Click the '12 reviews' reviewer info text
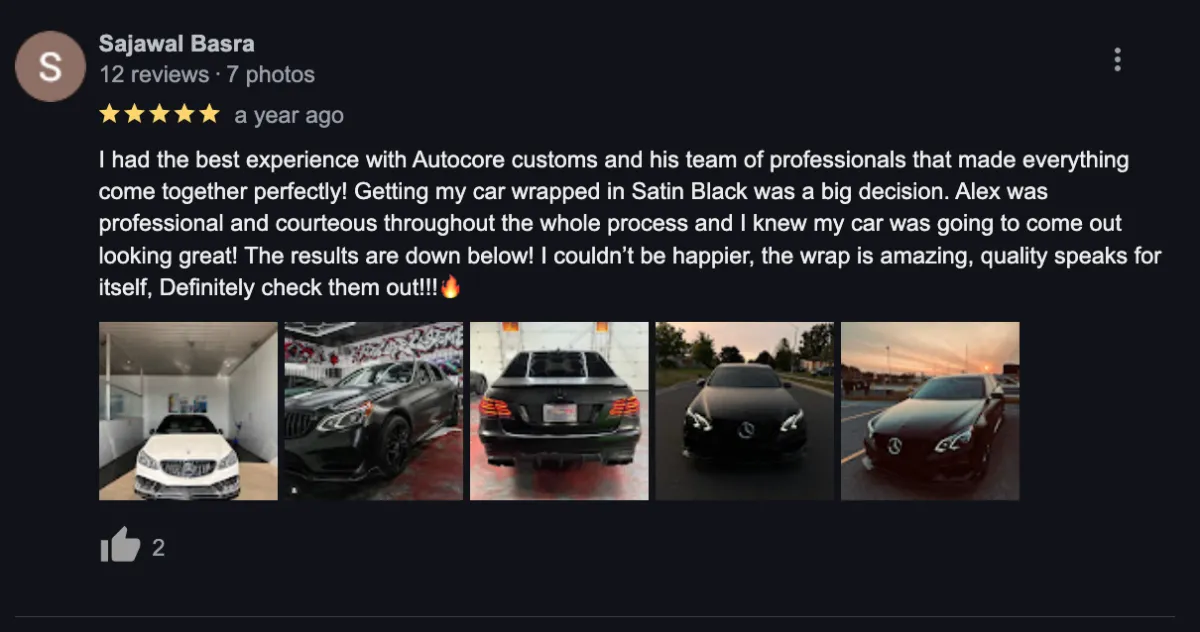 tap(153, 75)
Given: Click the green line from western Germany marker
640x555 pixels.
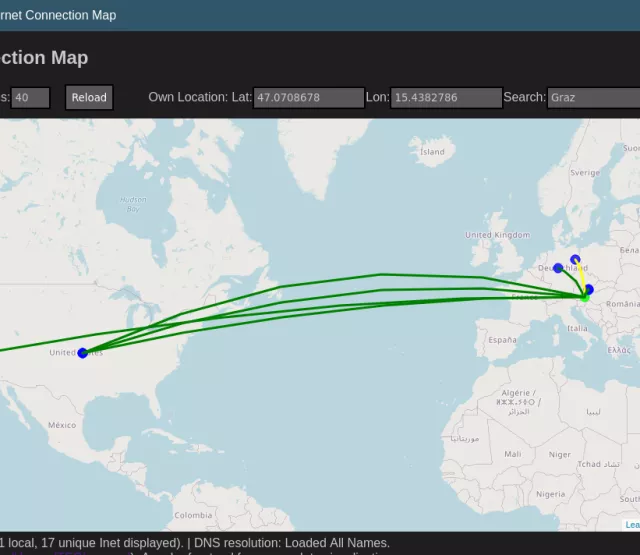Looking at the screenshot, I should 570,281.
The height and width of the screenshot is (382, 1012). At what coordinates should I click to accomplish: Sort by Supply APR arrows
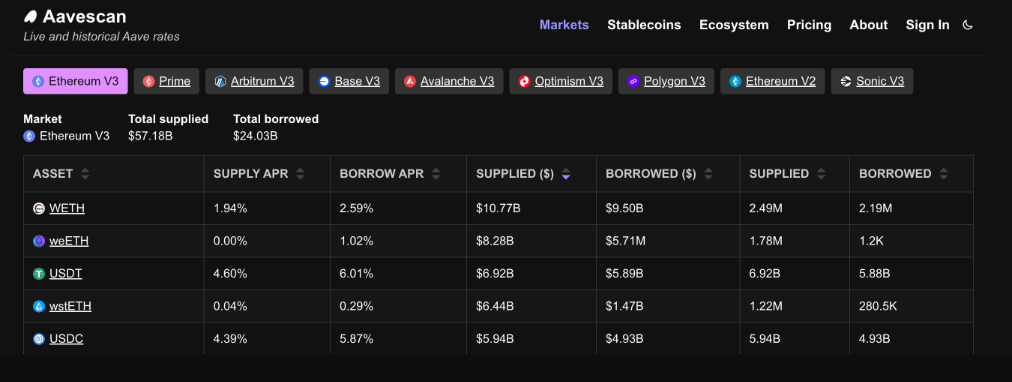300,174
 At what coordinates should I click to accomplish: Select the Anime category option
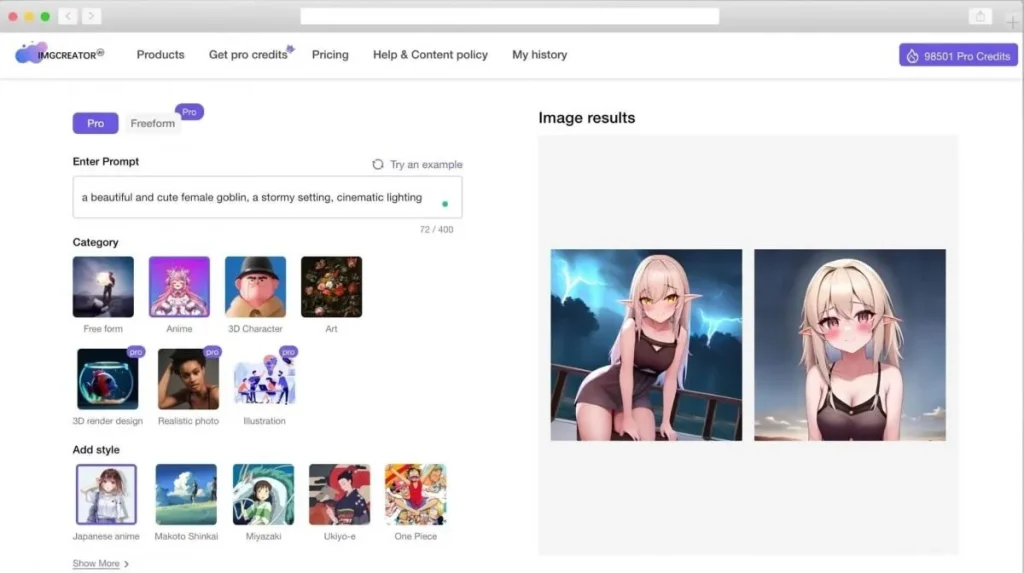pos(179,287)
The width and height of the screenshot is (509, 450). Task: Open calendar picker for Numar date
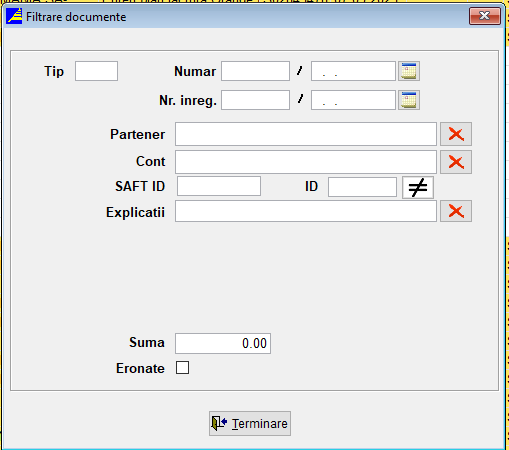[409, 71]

Task objective: Write out the data above exactly, minus any images.

Output for this task:
Click the '12 reviews' reviewer info text
 tap(153, 75)
Given: Click the green line from western Germany marker
640x555 pixels.
Looking at the screenshot, I should 570,281.
The height and width of the screenshot is (382, 1012). At what coordinates should I click to accomplish: Sort by Supply APR arrows
300,174
 At what coordinates should I click to accomplish: Select the Anime category option
pos(179,287)
The width and height of the screenshot is (509, 450). Task: Open calendar picker for Numar date
[409, 71]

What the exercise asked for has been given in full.